My first out of town event as a dancer was Stompology 2012. I registered on a whim after hearing how excited my roommates were about going, and decided that Rochester was close enough and I’d heard enough good things to make the plunge. As someone who’d never travelled for a dance event before, I had absolutely no idea what to expect. Being an organizer of TUX, I knew what it was like to have people come to an event from out of town, but this was the big leagues: dancers from all over the world, internationally renowned instructors, and that band that plays “Black Coffee” was one of the headlining bands. With no expectations, I packed up on a stormy Friday with a handful of other dancers to make the trip to Rochester. I had signed up for the solo jazz competition with little to no experience under my belt (literally) and marched on in thinking, “This will be fine! I can do this!”

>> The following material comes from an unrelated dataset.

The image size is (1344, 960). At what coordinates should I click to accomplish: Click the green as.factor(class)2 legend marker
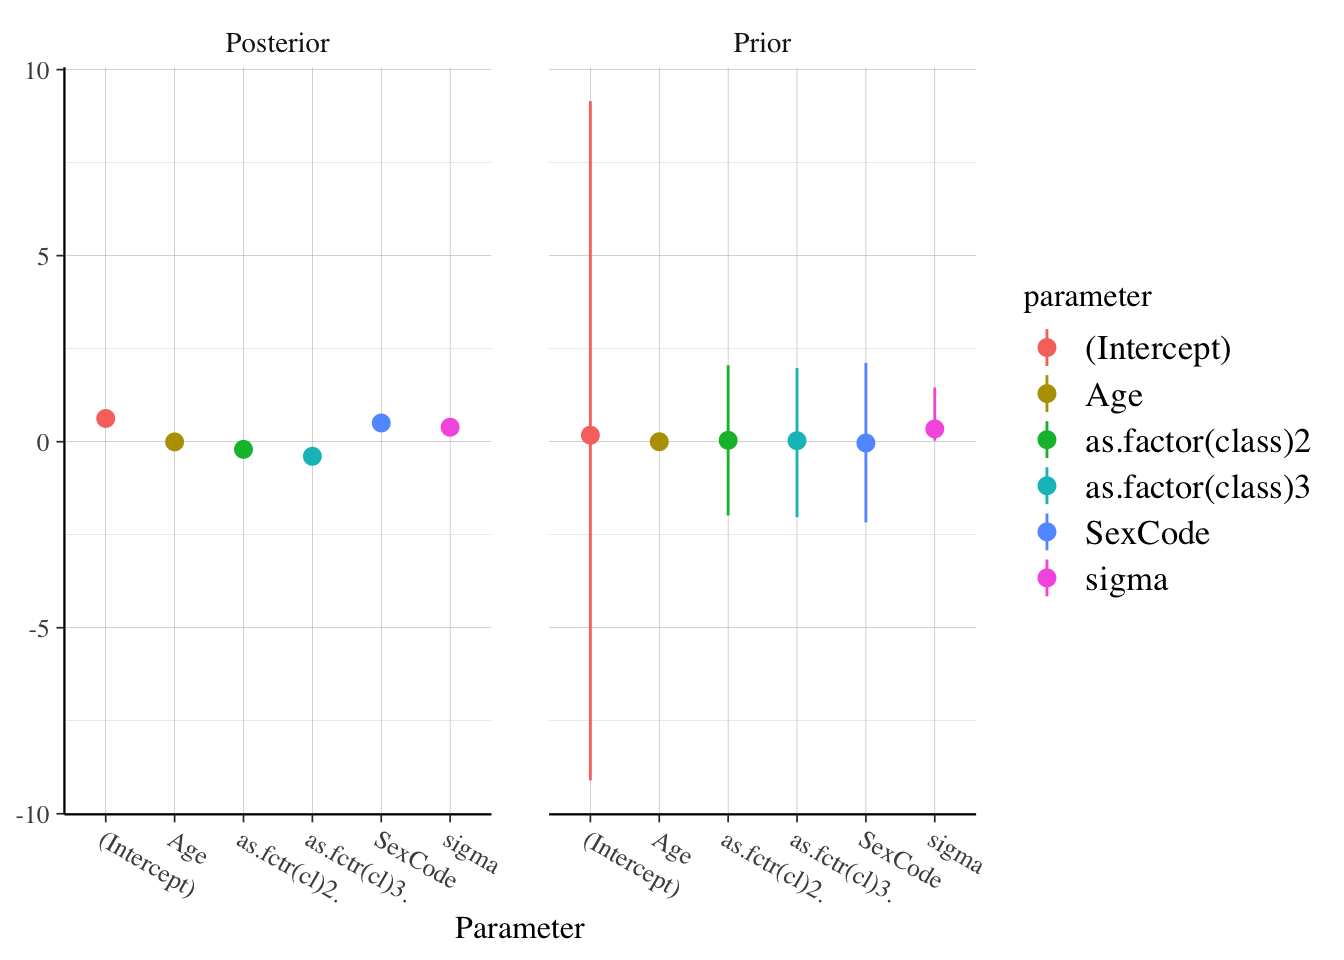tap(1047, 440)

Well, I did do it, but here were the three important things I learned from my first Stompology:
1) I was in no way prepared for that solo jazz competition, but that’s not a bad thing. Seriously, I about cried afterward. I’d never formally taken a solo jazz class outside of one Big Apple class and countless Shim Sham classes. I think I did a basic charleston for most of the fast song and fumbled through the handful of moves I could muster during the other two. I nearly sat down after the second song because I was so petrified. Despite feeling embarrassed and defeated, it took me a while (like weeks after the event) to realize what I had to do with all of that: go back next year, compete again, and walk off the floor feeling confident. I was able to use the comp as a way to challenge myself for the next Stompology and start thinking seriously about how I could be competitive at events like these.

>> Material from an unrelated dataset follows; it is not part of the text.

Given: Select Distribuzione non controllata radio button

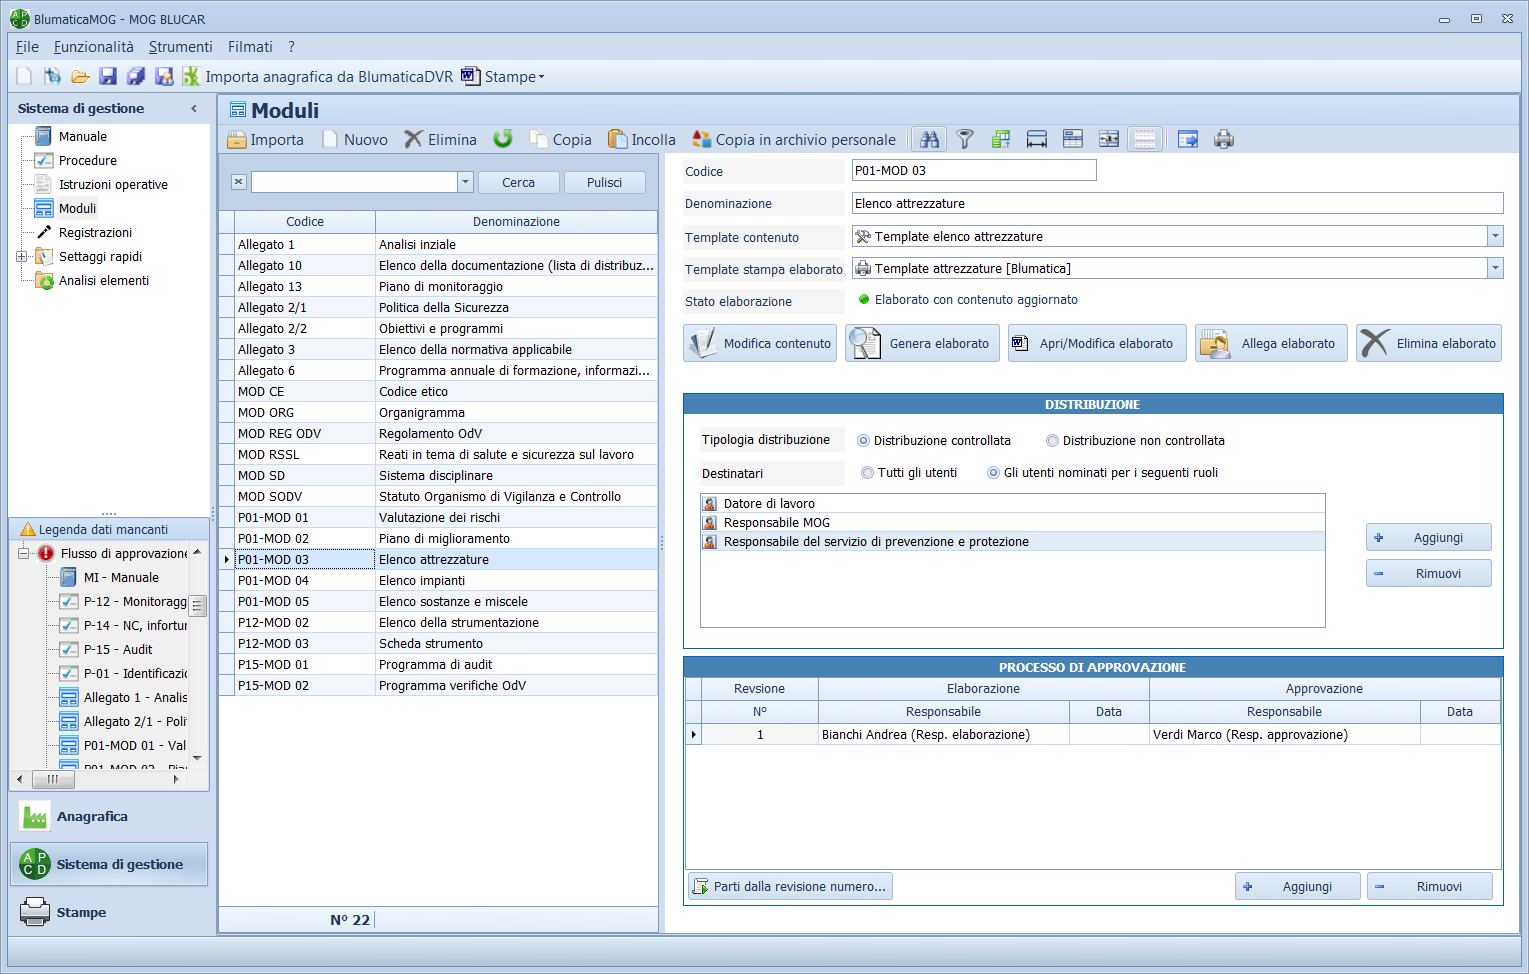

2) I now knew what I really had to work on. Obviously the solo jazz competition was evident of what this weekend was going to be. The classes offered at Stompo that year really made me think about what I needed to work on in my dancing on a much more specific level. Sharon Davis taught a class where the takeaway was “have a large vocabulary of moves.” She went through and basically did the ABCs of jazz steps, and I didn’t know about half of them. Thus, I went back and learned them. Laura Glaess taught a class about dancing with your whole body, which is something I now work on constantly every time I dance. Being able to dance by yourself really tunes you into, well, yourself, your abilities, and what awkward things your body is doing. And what I needed to work on also affects my partner dancing, no doubt about it.
3) Travelling is the most important thing you can do for your dancing. There are plenty of other lists I could make just on this category alone, but I’ll keep this short. Not only did going to Stompology give me the travelling bug, but it made me realize how many other fantastic dancers exist in this world. I felt incredibly humbled and overwhelmed by the talent packed into one space. Additionally, you make a lot of amazing friends. Rochester is also THE PLACE for late-night parties, and you get some amazing grocery store experiences that you wouldn’t normally get here in Toronto.
(Bonus list item: you get to see how amazing your favorite dancers move in person.)
Overall, this event was, by and far, one of the more amazing and incredible adventures I’d had as a dancer. One year later and wiser, I returned to Stompo with all of these things in mind. Just the fact I went back is evidence of how great my first time around was, and if there is any event I will continue to go to over and over, it’s this one. The competition helps me gauge how my dancing is improving, not only on a personal level but also along with my peers. It gives me a chance to evaluate my progress (because this year I did not even feel like crying and instead felt like a champion that I did my best!) and better figure out how to be a solo competitor in future years. This year I am working a helluva lot more on my musicality, as several classes I took emphasized rhythms and structure and how to play with the music. Travelling to Rochester is also just a memorable and fun experience; the town is adorable, you see old friends (and make new ones!), and get a dance experience unlike any other. The event is intense, humbling, exhausting, and by and far one of the most amazing ones you can go to.
Toronto dancers, if you haven’t yet been and are serious about getting better, you should be there in 2014. (There are already dates: June 6-8, 2014. PUT IT IN YOUR CALENDAR! Or I will!) It is an event that is incredible for your dancing, for your overall enjoyment of dance and lindy hop, and for bonding with other dancers inside this scene and out. If you haven’t yet travelled you should seriously consider it (or any other Rochester event) to be your first out-of-town event. If you are travelling and aren’t going to this event: look at your life, look at your choices. What, what, what are you doing?!
Dancers who have gone: leave your experience in the comments! Let’s make next year the biggest Toronto trip to Stompology yet.